This Amendment No. 1 to the Schedule 13D originally filed on November 19, 1997
by Davidson & Associates, Inc., a California corporation ("Davidson"), relates
to the common stock, par value $.01 per share (the "Common Stock"), of IVI
Publishing, Inc., a Minnesota corporation (the "Issuer"). On November 26, 1997,
Davidson sold in a brokerage transaction 700,000 of the 1,000,000 shares of
Common Stock held by Davidson. As a result of such sale, Davidson ceased to be
the beneficial owner of more than five percent (5%) of the Common Stock, and,
thus, will no longer be subject to the reporting requirements of Section 13(d)
of the Securities Exchange Act of 1934, as amended (the "Exchange Act"). This
Amendment No. 1 amends the original Schedule 13D as follows:

ITEM 4.   PURPOSE OF TRANSACTION.

          (a) This amendment is being filed to report the disposition by
          Davidson of beneficial ownership of 700,000 shares of Common Stock. On
          November 26, 1997, Davidson sold in a brokerage transaction 700,000 of
          the 1,000,000 shares of Common Stock held by Davidson. As a result of
          such sale, Davidson ceased to be the beneficial owner of more than
          five percent (5%) of the Common Stock, and, thus, will no longer be
          subject to the reporting requirements of Section 13(d) of the Exchange
          Act. Although Davidson may reach a different determination at any
          time, subject to market conditions, Davidson currently intends to sell
          the remaining 300,000 shares of Common Stock held by Davidson, which
          sales may be effectuated in brokerage transactions or in private
          transactions, and in increments over time or in block transactions.
          Davidson is also entitled to cause the Issuer to register shares of
          Common Stock for resale under the Securities Act of 1933, as amended
          (the "Securities Act"), under certain circumstances described in Item
          6 below.

          (b)-(j) Except as set forth in the preceding paragraph, Davidson does
          not have, and, to the best of its knowledge, Davidson's or CUC's 
          directors or executive officers do not have, any present plan or
          proposal which relates to or would result in any of the circumstances
          enumerated in paragraphs (b) through (j) of this Item 4.

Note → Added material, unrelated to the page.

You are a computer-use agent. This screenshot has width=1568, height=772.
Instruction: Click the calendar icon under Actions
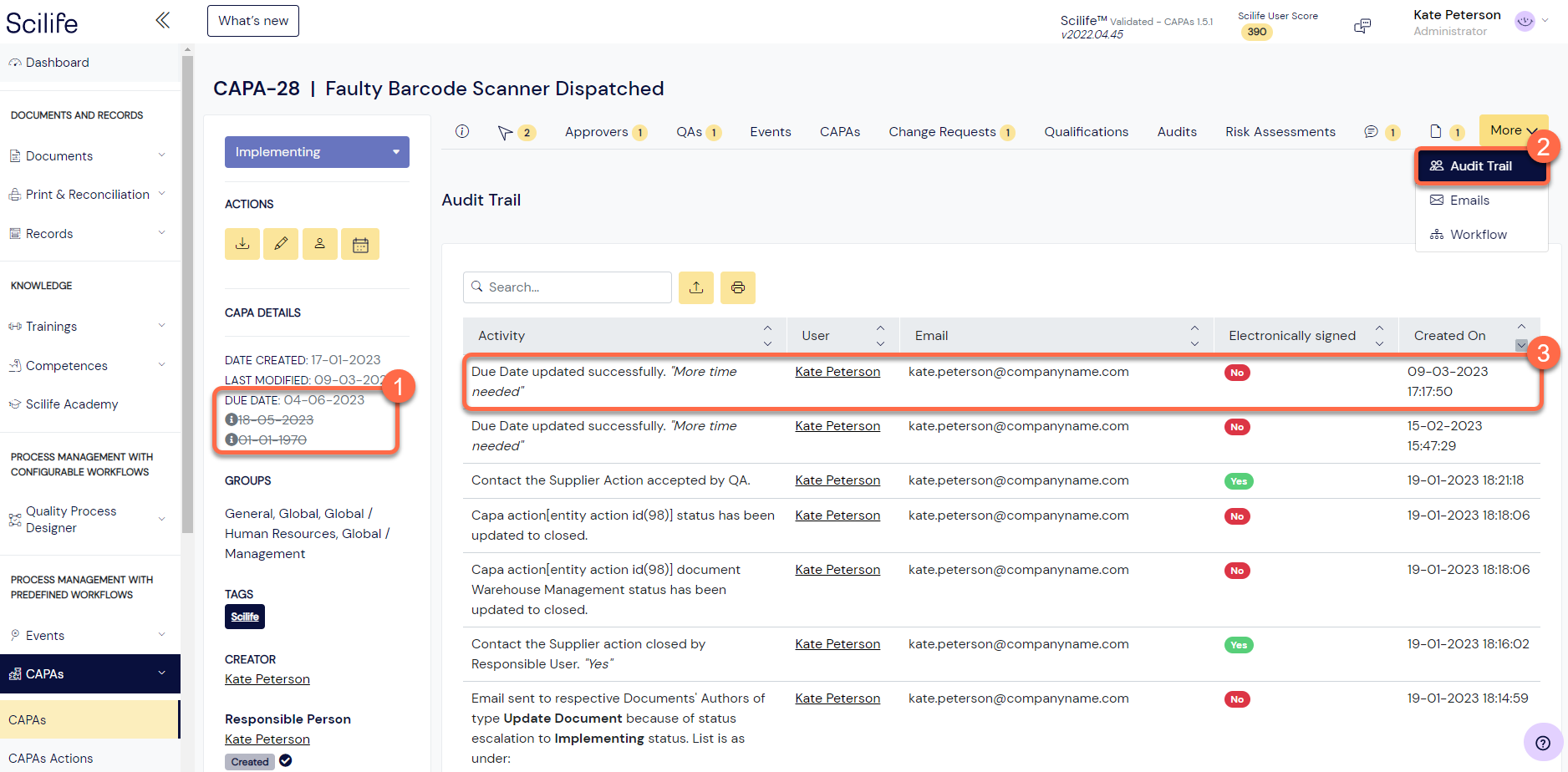click(360, 245)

ITEM 5.   INTEREST IN SECURITIES OF THE ISSUER.

          (a) Amount Beneficially Owned and Percent of Class:
              ---------------------------------------------- 

              300,000 shares of Common Stock, after giving effect to the sale of
          700,000 shares of Common Stock described in Item 4 above, which
          constitutes 2.97% of such class.

          (b) Voting and Dispositive Power:
              ---------------------------- 

              Davidson has (i) sole voting and dispositive power with respect
          to 300,000 shares of Common Stock and (ii) shared voting power with
          respect to no shares of Common Stock.

          (c) Other Transactions:
              ------------------ 

              Not applicable.

          (d) Interests of Other Persons:
              -------------------------- 

              Davidson is a wholly owned subsidiary of CUC International Inc.,
          a Delaware corporation ("CUC"), and thus CUC may be deemed to have the
          right to receive and the power to direct the receipt of dividends
          from, or the proceeds from the sale of, the shares of Common Stock.
          The principal business address of CUC is: 707 Summer Street, Stamford,
          Connecticut 06901.

          (e) Date on Which the Reporting Person Ceased to be the Beneficial
              --------------------------------------------------------------
              Owner of More than Five Percent of Class:
              ----------------------------------------

              November 26, 1997
<PAGE>
 
- -----------------------                                  ---------------------
  CUSIP NO. 450707 10 4                 13D                PAGE 4 OF 5 PAGES
- -----------------------                                  ---------------------


ITEM 6.   CONTRACTS, ARRANGEMENT, UNDERSTANDINGS OR RELATIONSHIPS WITH RESPECT
          TO SECURITIES OF THE ISSUER.

          Pursuant to a Registration Rights Agreement dated October 31, 1995
          (the "Registration Rights Agreement"), by and between the Issuer and
          Davidson, Davidson has certain "demand" and "piggyback" registration
          rights with respect to shares of Common Stock of the Issuer. These
          registration rights are described more fully in the Registration
          Rights Agreement, a copy of which was attached as Exhibit 3
          to Davidson's original Schedule 13D. 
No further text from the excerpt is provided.